It depends on how cleanly all these elements are separated.
In order to put clarification on how exactly i see things - i am trying to put general
As you highlighted you can deal with this in two ways -
A. Single Product Approach
The entire space is one projects and while they are fairly independent - the repo doesn't recognize it.
In this case few things can be observed.
The same release number of any RC is applied to all object products. So if the repo moves from 1.2 to 1.3 via 1.2.1 and 1.2.3 - there is a corresponding revision of each element i.e. project1.1.2.1.so as well as project2.1.2.1.so.
Version number of tags of all projects and application has the same tag.
Between two versions of a particular singular repo, whether the projectA or projectB has any changes or not, the tag keeps advancing as per total progress.
In such case, when you take a branch from any point in trunk, the entire trunk must be mirrored.
Assuming that testing has been good, all projects and application with same version/tag are always perfectly compatible with each other.
B. Independent Product approach
Here each project is an independent product -
They must have different repo (or at least separate trunks for themselves).

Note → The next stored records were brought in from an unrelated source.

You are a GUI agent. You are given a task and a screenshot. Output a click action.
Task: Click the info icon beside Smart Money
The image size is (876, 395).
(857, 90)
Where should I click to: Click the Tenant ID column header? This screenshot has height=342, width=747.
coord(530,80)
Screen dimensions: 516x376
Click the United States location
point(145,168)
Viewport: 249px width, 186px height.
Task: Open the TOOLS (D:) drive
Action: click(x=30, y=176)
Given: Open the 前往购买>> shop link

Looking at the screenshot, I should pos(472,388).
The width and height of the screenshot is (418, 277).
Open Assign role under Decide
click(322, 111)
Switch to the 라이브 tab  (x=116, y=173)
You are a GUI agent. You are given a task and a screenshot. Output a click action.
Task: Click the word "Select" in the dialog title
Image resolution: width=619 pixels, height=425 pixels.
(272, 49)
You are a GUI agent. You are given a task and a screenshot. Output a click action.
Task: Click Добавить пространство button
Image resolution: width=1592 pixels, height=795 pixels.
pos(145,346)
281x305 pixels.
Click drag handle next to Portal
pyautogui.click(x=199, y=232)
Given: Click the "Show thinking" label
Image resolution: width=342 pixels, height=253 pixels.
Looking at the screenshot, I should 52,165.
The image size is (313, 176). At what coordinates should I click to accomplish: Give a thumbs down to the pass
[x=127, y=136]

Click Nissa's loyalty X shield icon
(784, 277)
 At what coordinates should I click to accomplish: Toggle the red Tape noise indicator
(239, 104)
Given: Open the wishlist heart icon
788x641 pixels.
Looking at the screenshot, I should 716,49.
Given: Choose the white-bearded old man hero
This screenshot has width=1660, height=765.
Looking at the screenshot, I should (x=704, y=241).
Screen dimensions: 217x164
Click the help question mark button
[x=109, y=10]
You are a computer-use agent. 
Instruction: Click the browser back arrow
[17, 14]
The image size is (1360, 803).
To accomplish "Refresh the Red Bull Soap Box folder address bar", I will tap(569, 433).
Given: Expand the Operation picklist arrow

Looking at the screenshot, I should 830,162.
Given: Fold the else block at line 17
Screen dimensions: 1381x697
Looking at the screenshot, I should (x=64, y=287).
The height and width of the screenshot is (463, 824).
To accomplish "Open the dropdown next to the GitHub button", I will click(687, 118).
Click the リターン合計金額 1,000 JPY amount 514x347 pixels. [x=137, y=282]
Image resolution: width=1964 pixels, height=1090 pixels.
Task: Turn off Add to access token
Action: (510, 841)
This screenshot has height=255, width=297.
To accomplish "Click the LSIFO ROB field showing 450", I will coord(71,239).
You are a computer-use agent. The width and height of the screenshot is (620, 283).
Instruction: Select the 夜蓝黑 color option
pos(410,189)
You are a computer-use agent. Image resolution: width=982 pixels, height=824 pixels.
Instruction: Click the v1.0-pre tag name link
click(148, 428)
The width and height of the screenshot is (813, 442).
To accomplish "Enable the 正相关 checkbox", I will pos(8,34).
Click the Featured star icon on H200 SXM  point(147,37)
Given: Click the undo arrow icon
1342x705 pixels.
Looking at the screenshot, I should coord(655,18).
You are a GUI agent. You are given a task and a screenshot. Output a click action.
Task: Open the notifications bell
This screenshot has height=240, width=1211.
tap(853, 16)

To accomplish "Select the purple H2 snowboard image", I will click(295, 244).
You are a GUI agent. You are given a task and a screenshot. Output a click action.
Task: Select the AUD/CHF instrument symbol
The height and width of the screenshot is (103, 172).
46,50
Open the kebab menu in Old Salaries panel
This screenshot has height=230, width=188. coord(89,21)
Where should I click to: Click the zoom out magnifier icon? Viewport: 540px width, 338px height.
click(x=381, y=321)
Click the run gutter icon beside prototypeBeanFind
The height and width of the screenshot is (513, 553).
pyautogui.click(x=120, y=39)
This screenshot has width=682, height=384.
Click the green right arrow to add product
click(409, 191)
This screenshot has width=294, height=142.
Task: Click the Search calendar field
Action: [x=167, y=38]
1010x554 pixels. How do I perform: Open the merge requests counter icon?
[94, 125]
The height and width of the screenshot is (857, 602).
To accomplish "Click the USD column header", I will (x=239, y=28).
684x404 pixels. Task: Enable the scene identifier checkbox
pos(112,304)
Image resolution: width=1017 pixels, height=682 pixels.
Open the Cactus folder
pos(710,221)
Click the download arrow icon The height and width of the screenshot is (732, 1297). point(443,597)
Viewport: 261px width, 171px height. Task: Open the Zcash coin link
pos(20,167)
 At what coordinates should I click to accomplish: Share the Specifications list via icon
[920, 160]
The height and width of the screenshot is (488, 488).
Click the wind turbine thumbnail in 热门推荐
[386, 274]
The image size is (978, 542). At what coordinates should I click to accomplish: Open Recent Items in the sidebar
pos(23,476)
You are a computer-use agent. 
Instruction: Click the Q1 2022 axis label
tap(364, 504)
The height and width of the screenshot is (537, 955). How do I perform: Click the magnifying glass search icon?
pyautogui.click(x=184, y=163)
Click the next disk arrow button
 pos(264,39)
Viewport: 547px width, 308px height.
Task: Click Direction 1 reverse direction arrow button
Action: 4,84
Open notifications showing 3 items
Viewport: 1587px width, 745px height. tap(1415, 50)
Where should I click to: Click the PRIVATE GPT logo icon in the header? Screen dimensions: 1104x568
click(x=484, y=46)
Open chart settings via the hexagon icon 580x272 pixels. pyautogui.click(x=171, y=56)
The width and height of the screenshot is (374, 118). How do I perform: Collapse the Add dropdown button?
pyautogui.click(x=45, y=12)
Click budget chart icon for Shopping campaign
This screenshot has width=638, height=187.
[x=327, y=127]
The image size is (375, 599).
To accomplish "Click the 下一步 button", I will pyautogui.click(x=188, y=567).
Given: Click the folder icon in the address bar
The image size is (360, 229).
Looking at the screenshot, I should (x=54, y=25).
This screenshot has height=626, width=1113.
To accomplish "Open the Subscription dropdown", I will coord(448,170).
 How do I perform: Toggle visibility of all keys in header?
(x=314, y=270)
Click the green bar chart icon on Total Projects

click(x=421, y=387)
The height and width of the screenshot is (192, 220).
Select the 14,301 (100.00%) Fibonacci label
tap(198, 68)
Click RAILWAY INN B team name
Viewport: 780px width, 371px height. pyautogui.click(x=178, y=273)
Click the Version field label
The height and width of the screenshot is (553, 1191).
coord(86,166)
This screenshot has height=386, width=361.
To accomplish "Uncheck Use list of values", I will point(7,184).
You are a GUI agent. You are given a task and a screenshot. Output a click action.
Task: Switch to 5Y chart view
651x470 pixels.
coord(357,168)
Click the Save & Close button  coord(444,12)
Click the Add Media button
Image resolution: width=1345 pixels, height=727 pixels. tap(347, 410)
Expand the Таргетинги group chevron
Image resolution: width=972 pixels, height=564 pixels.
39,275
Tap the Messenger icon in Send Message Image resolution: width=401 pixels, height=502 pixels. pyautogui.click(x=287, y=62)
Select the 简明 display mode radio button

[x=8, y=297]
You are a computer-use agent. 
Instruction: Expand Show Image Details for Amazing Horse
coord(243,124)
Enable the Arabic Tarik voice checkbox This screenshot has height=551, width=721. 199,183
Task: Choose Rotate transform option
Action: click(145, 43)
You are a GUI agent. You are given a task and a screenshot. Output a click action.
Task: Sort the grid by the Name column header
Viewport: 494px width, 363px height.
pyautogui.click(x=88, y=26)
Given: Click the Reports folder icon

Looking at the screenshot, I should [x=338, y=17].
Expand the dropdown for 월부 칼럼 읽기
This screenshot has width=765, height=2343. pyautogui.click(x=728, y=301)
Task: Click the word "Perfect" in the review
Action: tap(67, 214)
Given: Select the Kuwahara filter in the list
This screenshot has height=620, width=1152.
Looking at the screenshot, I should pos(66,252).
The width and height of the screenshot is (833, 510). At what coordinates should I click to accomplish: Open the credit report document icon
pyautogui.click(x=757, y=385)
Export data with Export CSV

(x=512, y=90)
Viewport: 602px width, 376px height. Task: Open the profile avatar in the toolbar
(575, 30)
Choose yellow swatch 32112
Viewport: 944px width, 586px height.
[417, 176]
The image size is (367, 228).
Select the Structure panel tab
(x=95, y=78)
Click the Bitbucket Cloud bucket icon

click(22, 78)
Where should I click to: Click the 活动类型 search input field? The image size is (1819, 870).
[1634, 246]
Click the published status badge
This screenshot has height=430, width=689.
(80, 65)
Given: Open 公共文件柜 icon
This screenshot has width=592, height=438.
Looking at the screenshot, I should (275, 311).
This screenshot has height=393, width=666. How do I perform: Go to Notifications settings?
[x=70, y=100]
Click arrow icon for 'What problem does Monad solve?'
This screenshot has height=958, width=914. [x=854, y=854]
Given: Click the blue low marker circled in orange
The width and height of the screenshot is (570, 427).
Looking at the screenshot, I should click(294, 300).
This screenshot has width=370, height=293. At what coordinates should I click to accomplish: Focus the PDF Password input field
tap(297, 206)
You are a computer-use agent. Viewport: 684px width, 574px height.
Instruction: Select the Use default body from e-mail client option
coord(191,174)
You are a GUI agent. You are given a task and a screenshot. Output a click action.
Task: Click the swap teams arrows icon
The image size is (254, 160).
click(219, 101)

The tagging is limited to the projects individually each part of repo will produce end product like - projectA.1.2.1.so OR projectB.1.5.lib
In such cases - when you branch - the branch is always only for the given project and any tags before/after the merge only applies to those projects.
Each project can have independent number of tags depending on the actual number of bugs within it.
In this case each different project advances with different amount - you always need to find which set of tags - for each other works compatibly with other projects. For example - projectA-1.2 works for projectB-1.2 all the way upto projectB-2.3 but breaks after projectB-2.5 or higher. Such nested dependencies is what you need to now manage through explicitly integration testing.
So what are the pros and cons?
In a simple terms - the single product approach is clumsy because all elements are copied when a branch is created. Now if before committing if someone changes something on another person's module it becomes a conflict and that too after some significant time in future when other person decides to commit/merge. This problem essentially grows as the number of people grow in the team.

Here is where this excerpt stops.